What you need to do: Find each line of the material that contains the string "header" and copy those lines in full.

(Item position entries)

/---

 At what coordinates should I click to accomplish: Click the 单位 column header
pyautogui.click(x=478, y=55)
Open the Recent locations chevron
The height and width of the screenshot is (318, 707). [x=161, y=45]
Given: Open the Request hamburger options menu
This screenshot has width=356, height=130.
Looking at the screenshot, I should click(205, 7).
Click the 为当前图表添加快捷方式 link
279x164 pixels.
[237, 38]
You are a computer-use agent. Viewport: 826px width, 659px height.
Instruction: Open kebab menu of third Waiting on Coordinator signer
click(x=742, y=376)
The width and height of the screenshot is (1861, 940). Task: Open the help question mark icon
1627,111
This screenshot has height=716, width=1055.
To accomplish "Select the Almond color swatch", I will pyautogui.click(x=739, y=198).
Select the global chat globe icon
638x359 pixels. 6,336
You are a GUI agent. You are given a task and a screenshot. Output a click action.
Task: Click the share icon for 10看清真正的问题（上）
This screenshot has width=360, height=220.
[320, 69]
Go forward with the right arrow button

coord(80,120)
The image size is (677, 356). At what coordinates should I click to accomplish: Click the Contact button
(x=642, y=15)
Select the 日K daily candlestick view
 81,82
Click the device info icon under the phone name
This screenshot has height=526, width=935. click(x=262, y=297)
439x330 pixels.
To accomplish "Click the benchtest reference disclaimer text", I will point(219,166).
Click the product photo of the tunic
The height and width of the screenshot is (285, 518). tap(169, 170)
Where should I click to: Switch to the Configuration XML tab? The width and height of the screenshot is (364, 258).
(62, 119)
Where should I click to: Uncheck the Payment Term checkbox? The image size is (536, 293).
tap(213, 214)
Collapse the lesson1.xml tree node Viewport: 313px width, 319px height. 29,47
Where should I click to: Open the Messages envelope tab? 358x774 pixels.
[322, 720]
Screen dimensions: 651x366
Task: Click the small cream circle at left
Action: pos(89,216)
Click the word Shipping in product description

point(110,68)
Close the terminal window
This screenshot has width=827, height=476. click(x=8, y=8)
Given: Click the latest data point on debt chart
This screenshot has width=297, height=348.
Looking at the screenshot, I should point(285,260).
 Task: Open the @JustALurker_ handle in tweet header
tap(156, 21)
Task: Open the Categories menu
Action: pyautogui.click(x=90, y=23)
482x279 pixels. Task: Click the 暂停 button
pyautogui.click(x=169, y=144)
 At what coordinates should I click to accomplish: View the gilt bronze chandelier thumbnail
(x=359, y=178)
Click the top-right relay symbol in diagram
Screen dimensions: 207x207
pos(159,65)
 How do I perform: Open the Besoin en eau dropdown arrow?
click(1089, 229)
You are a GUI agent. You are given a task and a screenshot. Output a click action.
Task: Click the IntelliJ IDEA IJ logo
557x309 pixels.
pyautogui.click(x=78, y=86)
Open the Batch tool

\---

Response to the exercise:
 At what coordinates should I click to accomplish: Click the 单位 column header
 Task: Open the @JustALurker_ handle in tweet header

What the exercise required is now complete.